Before I bring up the third highlight scene, Cameron also showed his integrity as an artist here.  Leading up to the end, the climactic chase includes a tanker truck explosion.  Studio executives tried to say “That’s it!  That’s the big boom; that’s how these pictures are supposed to end.”  Cameron, as we know, had more in mind; namely, the robotic factory sequence.  As such, it’s said that his response was – literally – “fuck you.”  Amazingly enough – and quite fortunately – Cameron prevailed, and this is a very good thing, because if the film had ended where the studio wanted it to end, everything that had been building up would have felt like a waste, the audience would have felt cheated, and The Terminator probably would have wound up being just another B movie with blown potential.  But instead, what we get is that oh-so-important closing battle that delivers on all of the promises made earlier in the movie, and which cements the place of The Terminator as an all-time classic.

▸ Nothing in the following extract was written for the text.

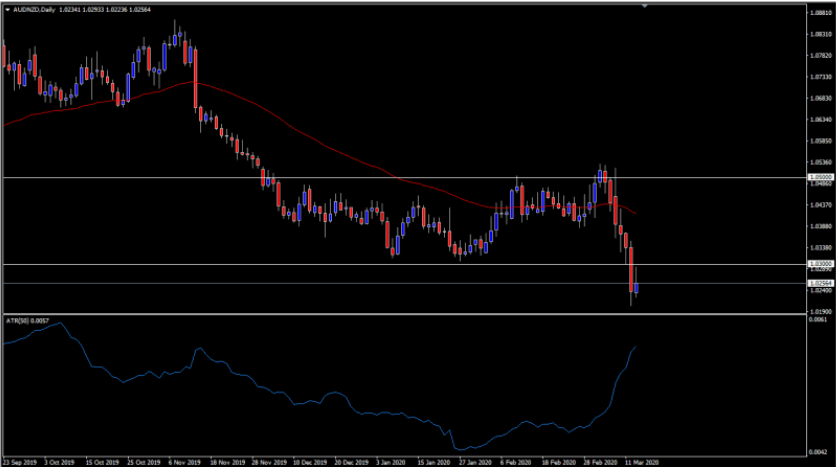836x467 pixels.
Task: Click the latest blue candle at far right
Action: [637, 288]
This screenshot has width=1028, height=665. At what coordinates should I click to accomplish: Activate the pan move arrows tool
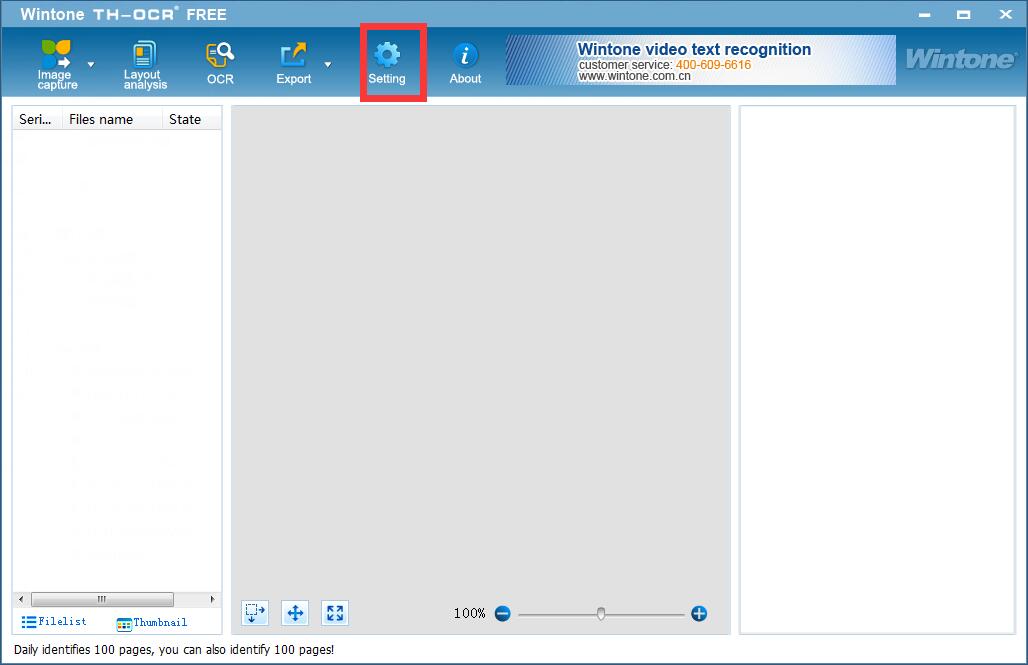295,613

We’ve seen that the Terminator is a badass and that he can take a lot of punishment.  We’ve seen that he’s very task-focused.  But in this final confrontation, we truly discover the meaning of “will not stop.”  As noted, Cameron has ramped up the scariness and the toughness of the Terminator by degrees; at the same time, he has also been ramping up the Terminator’s identity as a machine.  When we first met him, he was a naked man (swaying plumbing at all, if you don’t blink) who may have been socially awkward, but still fit in.  Halfway through, he’d lost an eye and had to do some repairs on his hand, giving the audience a glimpse of the monster within as more of the social niceties of his “cover” fell away.  Now, in this last sequence, all of the flesh has burned away, and what we’re left with is the mechanical skeleton by which all future mechanical skeletons would be judged.  It combines the primal fears of the old world (the skeleton) with the shiny mechanized doom of the new, and once again, Cameron knows how to wring every drop of tension from the chase that follows.  The skeleton limps, but it doesn’t matter.  He keeps coming.  He’s blown apart, but it doesn’t matter.  He keeps coming, even with only half a body and no more weapons but his bony-looking hands.  Even Michael Myers has nothing on the Terminator’s definition of “does not stop,” and Cameron knows how to film it for maximum effect.  Even when the chase is literally reduced to crawling, it has all of the intensity of the high speed stuff involving cars and shotguns earlier in the film; indeed, this scene has even more.  Forget coasting; this is one movie that’s going to fulfill every promise, and James Cameron is there to make sure it does.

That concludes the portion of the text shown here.